Personal information
- Born: June 14, 1994 (age 32) Brampton, Ontario
- Listed height: 6 ft 0 in (1.83 m)
- Listed weight: 190 lb (86 kg)

Career information
- High school: St. Edmund Campion
- CJFL: London Beefeaters
- University: Western Ontario
- CFL draft: 2019 (4th round, 33rd overall pick)

Career history
- 2019–2022: BC Lions
- 2023: Edmonton Elks*
- * Offseason or practice squad member only

Awards and highlights
- Yates Cup champion (2017); Vanier Cup champion (2017);
- Stats at CFL.ca

= Hakeem Johnson =

Canadian gridiron football player (born 1994)

Hakeem Johnson (born June 14, 1994) is a Canadian professional football defensive back. He previously played for the BC Lions of the Canadian Football League (CFL).

==Junior career==
Following his high school playing career, Johnson played in the Canadian Junior Football League for the London Beefeaters from 2014 to 2015.

==University career==
Johnson played U Sports football for the Western Mustangs from 2016 to 2018. He was part of the 2017 Vanier Cup championship team where he was named an OUA second-team all-star that year. However, he suffered an ACL injury in the 2017 Yates Cup victory over the Wilfrid Laurier Golden Hawks, which kept him sidelined for the entire 2018 season. With the Mustangs, he played in 16 games where he had 22 tackles and three interceptions.

==Professional career==

Pre-draft measurables
| Height | Weight | 40-yard dash | 20-yard shuttle | Three-cone drill | Vertical jump | Broad jump |
| 6 ft 0+3⁄8 in (1.84 m) | 193 lb (88 kg) | 4.63 s | 4.24 s | 6.75 s | 33.5 in (0.85 m) | 9 ft 10 in (3.00 m) |
All values from CFL Combine

===BC Lions===
Johnson was drafted in the fourth round, 33rd overall, by the BC Lions in the 2019 CFL draft and signed with the team on May 16, 2019. Following the team's training camp in 2019, he was assigned to the practice roster. He then made his professional debut on September 6, 2019, against the Montreal Alouettes. He played in eight regular season games in 2019 where he had three defensive tackles and one special teams tackle.
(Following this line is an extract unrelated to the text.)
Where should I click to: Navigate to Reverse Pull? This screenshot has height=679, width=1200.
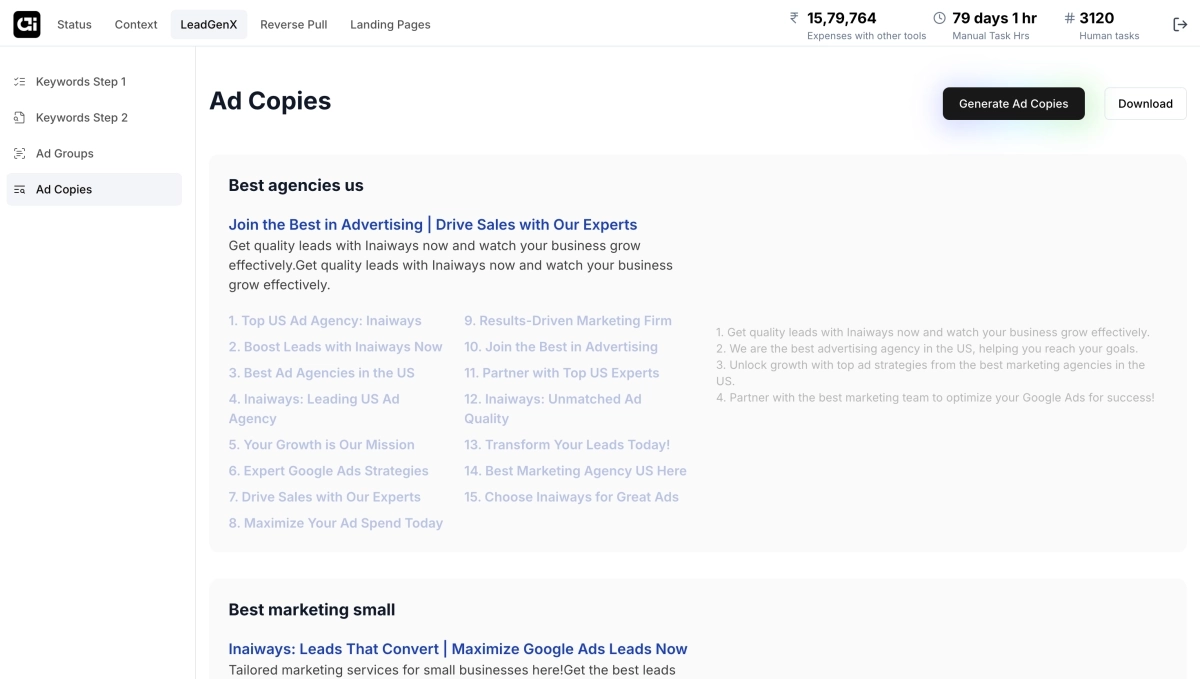coord(293,24)
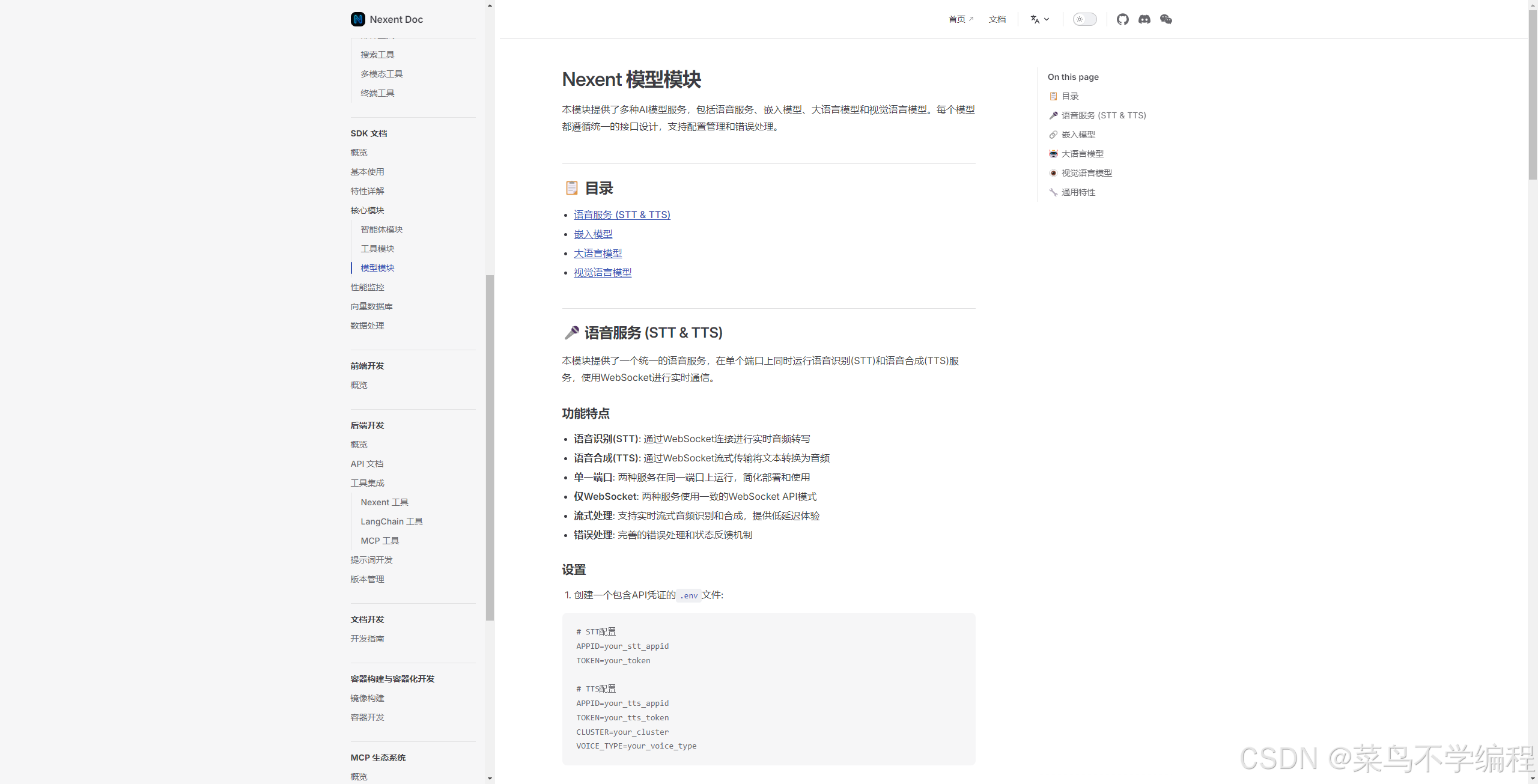Click the Nexent Doc logo
The height and width of the screenshot is (784, 1538).
tap(358, 19)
Due to the cancellation of the 2020 CFL season, Johnson did not play in 2020. He made the team's opening day roster in 2021 and played in all 14 regular season games. He made his first professional start on October 23, 2021, against the Winnipeg Blue Bombers where he had two tackles on defence. In the final game of the season, on November 19, 2021, he recorded his first career interception in a game against the Edmonton Elks when he picked off Dakota Prukop. In the 14 games that he played, he started in three, and recorded 12 defensive tackles, four special teams tackles, and one interception.
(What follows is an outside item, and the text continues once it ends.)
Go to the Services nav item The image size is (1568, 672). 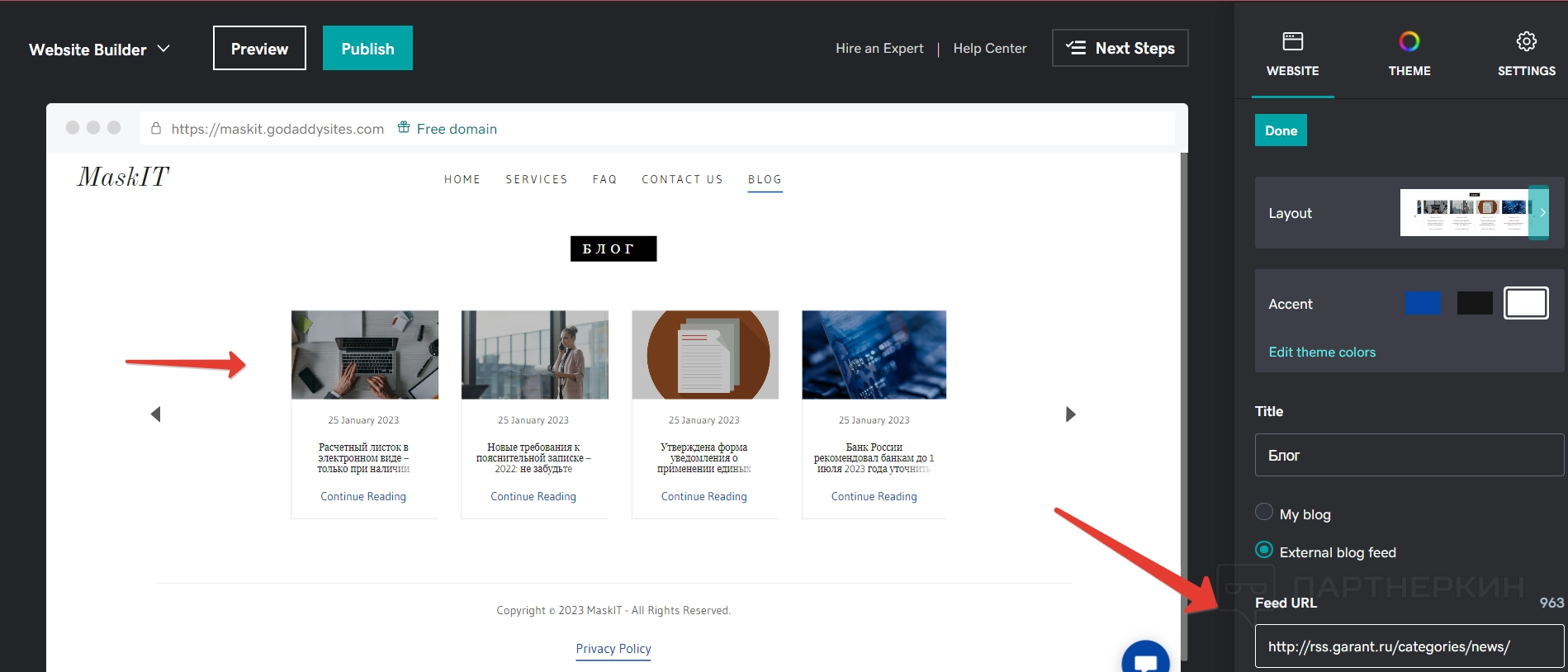point(536,179)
Johnson again made the team's active roster following training camp in 2022 and dressed as a backup defensive back. He played in 16 regular season games where he recorded three defensive tackles and four special teams tackles.

===Edmonton Elks===
Johnson joined the Edmonton Elks in free agency on February 17, 2023. However, he was released after the second preseason game on May 28, 2023.

==Personal life==
Johnson's brother, Shaq Johnson, also plays professional football, but as a wide receiver. The two brothers played together for the Lions from 2019 to 2021 and were the fifth set of brothers to play for the Lions, but the first to play on opposite sides of the ball.